PASSAGE SHOWN:
┄┄┄┄┄┄

Studies were identified using the inclusion and exclusion criteria listed from the following four databases: PubMed, Cumulative Index to Nursing and Allied Health Literature (CINAHL) Complete, OVID Medline, and PsychINFO. A total of 1,649 records were reviewed. Once duplicates were removed, 710 record abstracts were screened. Ninety studies were in the initial full-text review; of those, 52 were included in this review. Refer to Fig. 2 Study PRISMA Diagram [18].

Fig. 2
figure 2

PRISMA diagram

Adapted from: Page MJ, McKenzie JE, Bossuyt PM, et al. The PRISMA 2020 statement: an updated guideline for reporting systematic reviews. BMJ. 2021 Mar 29;372:n71. doi:10.1136/bmj.n71. PMID: 33782057; PMCID: PMC8005924 [18]

Study characteristics

Of the 52 studies included (see Table 1), the majority were conducted in the United States (n = 15, 30%) and were atheoretical (n = 36, 70%). The most common theory tested or used to guide the study was the Situation Specific Theory of Heart Failure Self-Care [21] or the revised and updated theory [14]. Convenience sampling was reported in 26% (n = 14) of the studies with a large number of secondary analyses (n = 15, 28%). The included studies were conducted in many countries, including the United States, Brazil, Italy, Sweden, Germany, Netherlands, Poland, Iran, North Korea, Taiwan, China, Japan, and Ethiopia. Eleven of the 15 studies conducted in the USA included data on participant race. One study from Brazil included race data, and one from Australia identified the country of birth. No other studies included data on race. See Table 1.

┄┄┄┄┄┄

Saved data entries:
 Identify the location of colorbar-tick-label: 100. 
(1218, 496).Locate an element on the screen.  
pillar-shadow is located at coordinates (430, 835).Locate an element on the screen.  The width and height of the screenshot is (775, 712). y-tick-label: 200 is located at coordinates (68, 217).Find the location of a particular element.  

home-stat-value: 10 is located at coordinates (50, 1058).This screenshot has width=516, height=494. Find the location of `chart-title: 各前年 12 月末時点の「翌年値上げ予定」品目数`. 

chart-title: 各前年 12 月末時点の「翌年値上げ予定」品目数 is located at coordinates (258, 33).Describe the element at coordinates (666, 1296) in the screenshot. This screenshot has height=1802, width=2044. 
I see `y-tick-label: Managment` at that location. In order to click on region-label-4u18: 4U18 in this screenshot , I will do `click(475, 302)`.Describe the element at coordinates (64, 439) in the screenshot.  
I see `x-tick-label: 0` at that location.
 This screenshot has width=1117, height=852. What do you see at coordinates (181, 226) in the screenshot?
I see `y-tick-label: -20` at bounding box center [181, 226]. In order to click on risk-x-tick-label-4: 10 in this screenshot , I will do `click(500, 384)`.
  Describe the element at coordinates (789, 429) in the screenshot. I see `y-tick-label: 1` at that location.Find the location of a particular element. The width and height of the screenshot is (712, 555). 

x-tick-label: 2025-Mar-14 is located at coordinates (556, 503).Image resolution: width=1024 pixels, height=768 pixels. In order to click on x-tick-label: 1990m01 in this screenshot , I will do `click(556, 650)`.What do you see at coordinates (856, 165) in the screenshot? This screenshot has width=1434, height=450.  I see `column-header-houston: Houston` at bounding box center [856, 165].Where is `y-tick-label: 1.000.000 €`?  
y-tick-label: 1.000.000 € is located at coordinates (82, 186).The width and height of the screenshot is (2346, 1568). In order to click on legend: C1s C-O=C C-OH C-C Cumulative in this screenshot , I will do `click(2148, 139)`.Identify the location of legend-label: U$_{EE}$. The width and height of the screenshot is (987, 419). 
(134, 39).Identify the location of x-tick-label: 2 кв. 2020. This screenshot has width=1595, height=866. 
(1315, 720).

┄┄┄┄┄┄

TASK:
Copy the review excerpt from "Of the 52 studies" to "See Table 1.", renaming "atheoretical" as "theory-free". The records have no connection to the text.

RESULT:
Of the 52 studies included (see Table 1), the majority were conducted in the United States (n = 15, 30%) and were theory-free (n = 36, 70%). The most common theory tested or used to guide the study was the Situation Specific Theory of Heart Failure Self-Care [21] or the revised and updated theory [14]. Convenience sampling was reported in 26% (n = 14) of the studies with a large number of secondary analyses (n = 15, 28%). The included studies were conducted in many countries, including the United States, Brazil, Italy, Sweden, Germany, Netherlands, Poland, Iran, North Korea, Taiwan, China, Japan, and Ethiopia. Eleven of the 15 studies conducted in the USA included data on participant race. One study from Brazil included race data, and one from Australia identified the country of birth. No other studies included data on race. See Table 1.